** Opening The data block **

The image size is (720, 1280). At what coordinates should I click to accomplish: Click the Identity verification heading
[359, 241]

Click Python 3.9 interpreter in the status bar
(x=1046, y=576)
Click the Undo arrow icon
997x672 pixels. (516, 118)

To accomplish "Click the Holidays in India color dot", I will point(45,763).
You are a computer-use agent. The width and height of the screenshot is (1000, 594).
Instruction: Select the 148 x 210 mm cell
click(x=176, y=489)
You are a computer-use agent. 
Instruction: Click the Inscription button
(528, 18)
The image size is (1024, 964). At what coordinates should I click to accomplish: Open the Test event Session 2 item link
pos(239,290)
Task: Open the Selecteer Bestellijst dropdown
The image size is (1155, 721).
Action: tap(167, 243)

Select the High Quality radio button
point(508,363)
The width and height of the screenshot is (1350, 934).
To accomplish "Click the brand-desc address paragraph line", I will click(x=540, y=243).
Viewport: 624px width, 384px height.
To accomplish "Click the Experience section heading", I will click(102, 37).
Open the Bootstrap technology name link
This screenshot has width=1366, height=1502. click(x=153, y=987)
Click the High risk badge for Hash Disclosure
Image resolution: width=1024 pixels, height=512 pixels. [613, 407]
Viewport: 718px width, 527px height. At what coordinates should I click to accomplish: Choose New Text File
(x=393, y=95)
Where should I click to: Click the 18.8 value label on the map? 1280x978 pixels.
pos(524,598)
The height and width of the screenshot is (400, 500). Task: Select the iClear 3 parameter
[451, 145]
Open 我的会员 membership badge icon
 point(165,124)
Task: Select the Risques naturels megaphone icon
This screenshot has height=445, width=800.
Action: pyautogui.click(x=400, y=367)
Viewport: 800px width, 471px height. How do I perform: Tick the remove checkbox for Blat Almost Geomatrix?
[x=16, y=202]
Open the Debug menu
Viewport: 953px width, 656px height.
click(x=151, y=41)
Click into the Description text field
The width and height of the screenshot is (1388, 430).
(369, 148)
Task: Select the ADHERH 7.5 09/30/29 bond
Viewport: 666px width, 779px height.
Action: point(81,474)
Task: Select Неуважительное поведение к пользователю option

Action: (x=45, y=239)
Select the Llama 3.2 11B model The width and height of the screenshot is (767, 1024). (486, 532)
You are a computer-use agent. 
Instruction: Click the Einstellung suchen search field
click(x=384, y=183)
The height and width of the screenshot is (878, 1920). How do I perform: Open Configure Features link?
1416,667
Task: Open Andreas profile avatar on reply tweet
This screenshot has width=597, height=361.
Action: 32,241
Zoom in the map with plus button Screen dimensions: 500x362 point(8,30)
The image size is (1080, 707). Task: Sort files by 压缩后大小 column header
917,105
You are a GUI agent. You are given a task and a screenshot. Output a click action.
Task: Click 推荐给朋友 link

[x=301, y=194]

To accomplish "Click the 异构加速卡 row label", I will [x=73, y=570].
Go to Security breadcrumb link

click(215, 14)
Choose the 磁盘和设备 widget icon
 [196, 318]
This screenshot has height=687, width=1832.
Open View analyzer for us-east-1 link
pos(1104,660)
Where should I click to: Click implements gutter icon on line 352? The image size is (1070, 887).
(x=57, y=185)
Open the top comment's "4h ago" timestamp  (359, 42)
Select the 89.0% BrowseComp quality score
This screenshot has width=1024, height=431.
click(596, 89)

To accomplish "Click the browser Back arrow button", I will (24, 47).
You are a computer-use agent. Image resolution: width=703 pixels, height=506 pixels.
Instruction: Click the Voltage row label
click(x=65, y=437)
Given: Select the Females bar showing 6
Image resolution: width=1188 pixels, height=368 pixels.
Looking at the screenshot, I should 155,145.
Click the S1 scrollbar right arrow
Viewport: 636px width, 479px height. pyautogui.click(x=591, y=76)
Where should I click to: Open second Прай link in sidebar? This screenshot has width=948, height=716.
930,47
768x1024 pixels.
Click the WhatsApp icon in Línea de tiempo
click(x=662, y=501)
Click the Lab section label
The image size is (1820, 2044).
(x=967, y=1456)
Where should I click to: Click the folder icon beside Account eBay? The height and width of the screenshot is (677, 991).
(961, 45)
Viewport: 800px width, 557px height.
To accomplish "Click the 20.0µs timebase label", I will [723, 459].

** Closing The data block **

Send back each record exactly as it stands.

The image size is (720, 1280). At what coordinates should I click to accomplish: Click the Identity verification heading
[359, 241]

Click Python 3.9 interpreter in the status bar
(x=1046, y=576)
Click the Undo arrow icon
997x672 pixels. (516, 118)

To accomplish "Click the Holidays in India color dot", I will point(45,763).
You are a computer-use agent. The width and height of the screenshot is (1000, 594).
Instruction: Select the 148 x 210 mm cell
click(x=176, y=489)
You are a computer-use agent. 
Instruction: Click the Inscription button
(528, 18)
The image size is (1024, 964). At what coordinates should I click to accomplish: Open the Test event Session 2 item link
pos(239,290)
Task: Open the Selecteer Bestellijst dropdown
The image size is (1155, 721).
Action: tap(167, 243)

Select the High Quality radio button
point(508,363)
The width and height of the screenshot is (1350, 934).
To accomplish "Click the brand-desc address paragraph line", I will click(x=540, y=243).
Viewport: 624px width, 384px height.
To accomplish "Click the Experience section heading", I will click(102, 37).
Open the Bootstrap technology name link
This screenshot has width=1366, height=1502. click(x=153, y=987)
Click the High risk badge for Hash Disclosure
Image resolution: width=1024 pixels, height=512 pixels. [613, 407]
Viewport: 718px width, 527px height. At what coordinates should I click to accomplish: Choose New Text File
(x=393, y=95)
Where should I click to: Click the 18.8 value label on the map? 1280x978 pixels.
pos(524,598)
The height and width of the screenshot is (400, 500). Task: Select the iClear 3 parameter
[451, 145]
Open 我的会员 membership badge icon
 point(165,124)
Task: Select the Risques naturels megaphone icon
This screenshot has height=445, width=800.
Action: pyautogui.click(x=400, y=367)
Viewport: 800px width, 471px height. How do I perform: Tick the remove checkbox for Blat Almost Geomatrix?
[x=16, y=202]
Open the Debug menu
Viewport: 953px width, 656px height.
click(x=151, y=41)
Click into the Description text field
The width and height of the screenshot is (1388, 430).
(369, 148)
Task: Select the ADHERH 7.5 09/30/29 bond
Viewport: 666px width, 779px height.
Action: point(81,474)
Task: Select Неуважительное поведение к пользователю option

Action: (x=45, y=239)
Select the Llama 3.2 11B model The width and height of the screenshot is (767, 1024). (486, 532)
You are a computer-use agent. 
Instruction: Click the Einstellung suchen search field
click(x=384, y=183)
The height and width of the screenshot is (878, 1920). How do I perform: Open Configure Features link?
1416,667
Task: Open Andreas profile avatar on reply tweet
This screenshot has width=597, height=361.
Action: 32,241
Zoom in the map with plus button Screen dimensions: 500x362 point(8,30)
The image size is (1080, 707). Task: Sort files by 压缩后大小 column header
917,105
You are a GUI agent. You are given a task and a screenshot. Output a click action.
Task: Click 推荐给朋友 link

[x=301, y=194]

To accomplish "Click the 异构加速卡 row label", I will [x=73, y=570].
Go to Security breadcrumb link

click(215, 14)
Choose the 磁盘和设备 widget icon
 [196, 318]
This screenshot has height=687, width=1832.
Open View analyzer for us-east-1 link
pos(1104,660)
Where should I click to: Click implements gutter icon on line 352? The image size is (1070, 887).
(x=57, y=185)
Open the top comment's "4h ago" timestamp  (359, 42)
Select the 89.0% BrowseComp quality score
This screenshot has width=1024, height=431.
click(596, 89)

To accomplish "Click the browser Back arrow button", I will (24, 47).
You are a computer-use agent. Image resolution: width=703 pixels, height=506 pixels.
Instruction: Click the Voltage row label
click(x=65, y=437)
Given: Select the Females bar showing 6
Image resolution: width=1188 pixels, height=368 pixels.
Looking at the screenshot, I should 155,145.
Click the S1 scrollbar right arrow
Viewport: 636px width, 479px height. pyautogui.click(x=591, y=76)
Where should I click to: Open second Прай link in sidebar? This screenshot has width=948, height=716.
930,47
768x1024 pixels.
Click the WhatsApp icon in Línea de tiempo
click(x=662, y=501)
Click the Lab section label
The image size is (1820, 2044).
(x=967, y=1456)
Where should I click to: Click the folder icon beside Account eBay? The height and width of the screenshot is (677, 991).
(961, 45)
Viewport: 800px width, 557px height.
To accomplish "Click the 20.0µs timebase label", I will [723, 459].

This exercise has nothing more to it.